1. Adequate fan support

2. A proper NHL-size arena (Current NHL median is 18,000+)

3. Credible investor(s)

4. No territorial conflicts

Because of the last condition, poor Hamilton isn't being considered.

Because of the first condition, neither is Kansas City.

Hartford has problems with conditions two and three.

Quebec is trying to surmount condition two.

But what of that other city that lost its team, Winnipeg.  How do they stand?

They've got the fan support and no territorial conflicts.

But no investor has stepped forward like Quebecor, though a member of the credible Thomson family is said to be associated with a possible NHL bid.

There remains the arena.  Instead of building one to suit the NHL, Winnipeg built a 15,000 seat arena for its own needs to house the AHL Manitoba Moose.

The management has publicly stated that the arena is for the AHL only.

That hasn't stopped the pressure group, the Manitoba Mythbusters, and other local writers from proclaiming that the new arena will be adequate for a returned Winnipeg Jets.

But neither the NHL nor investors are buying it.

No investor has stepped forward to front a bid and state that the new arena is good enough.

Gary Bettman has not given the new arena his blessing.

It is clear that several unnamed NHL franchises are in trouble, and Bettman and the Board of Governors are changing their tune about Canadian expansion and a return to Hartford.

They are even willing to consider the questionable Ice Edge bid for the Phoenix Coyotes, which would see the team play five games a year in remote Saskatoon.

Winnipeg was asked and then turned down the invitation to be the Canadian city in the bid.

Hence, Bettman has made a grand tour with an olive branch, stating that the wronged cities will be welcomed back if they comply with the four conditions.

But Winnipeg has painted itself into a corner by building a too-small arena to meet the NHL's standard.

It's a reasonable request by the NHL.  They want a franchise with adequate finances that can build a competitive team with long-term membership.

All three cities lost their teams when too-small arenas, coupled with bad economic times, made tenure unfeasible.

If anything, the smaller cities need larger arenas to generate more ticket revenue to make up for small-market size.

Winnipeg is now caught between a rock and a hard place.

The die-hards like the Mythbusters are trying to convince investors and the NHL to overlook the arena size and base their arguments on the fact that they are better than the money-losing American teams.

That is certainly true, but that doesn't make Winnipeg in a too-small arena feasible either.

The other alternative is to make the bitter, politically-embarrassing admission that taxpayer dollars were wasted on the new arena and then come up with money to build a second NHL size one.  No one wants to do that either.

So Winnipeg is stuck in limbo.  The NHL wants to return there, but not unless they meet all four of their conditions.

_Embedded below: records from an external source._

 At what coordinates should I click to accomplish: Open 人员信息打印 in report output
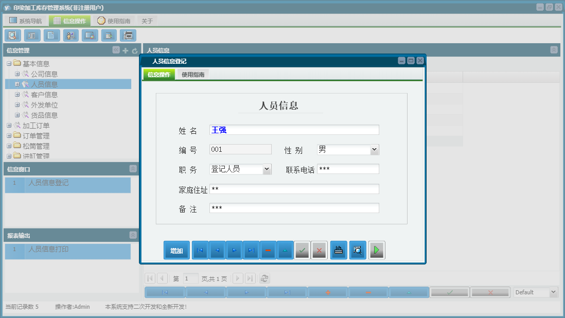pos(48,250)
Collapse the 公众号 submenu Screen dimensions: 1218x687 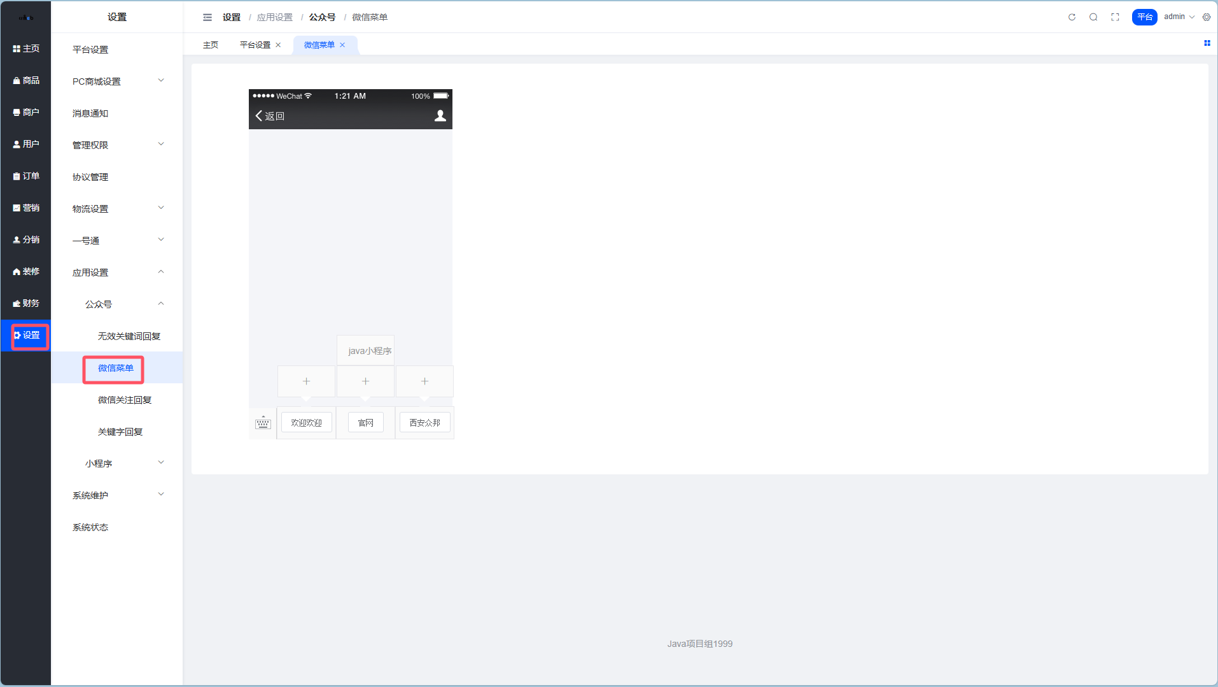tap(123, 304)
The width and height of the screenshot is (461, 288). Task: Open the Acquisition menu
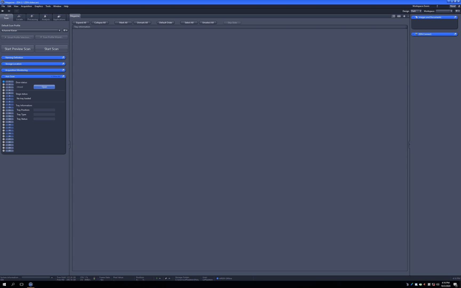(26, 6)
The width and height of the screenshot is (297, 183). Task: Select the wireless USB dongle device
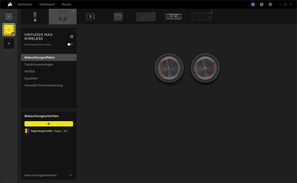coord(35,16)
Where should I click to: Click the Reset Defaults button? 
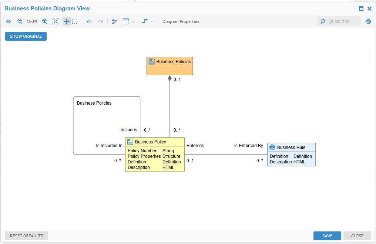point(26,236)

Winnipeg has never had a better chance to get back into the NHL than now, but that could change quickly.

Tampa Bay is already stabilized with new ownership.

If Ice Edge can successfully negotiate with Glendale and the NHL accepts them, the Coyotes are off the market.

There is a new arena being built in Brooklyn that may house the Islanders.

If Quebec can find more investors and construction of the new arena is started, one more team will be moved.  What if Hartford follows suit?

What if the NHL comes to its senses and finally gives Hamilton a real chance?

And there are at least half a dozen other American cities—Seattle, Houston, Portland, Milwaukee, Las Vegas, and Oklahoma City—who could come to the NHL's rescue and take a troubled franchise off its hands.

Then Winnipeg could be left waiting decades instead of years for an NHL franchise all because of the arena issue.

If investors and the NHL believed in the current arena, Winnipeg would already have a team.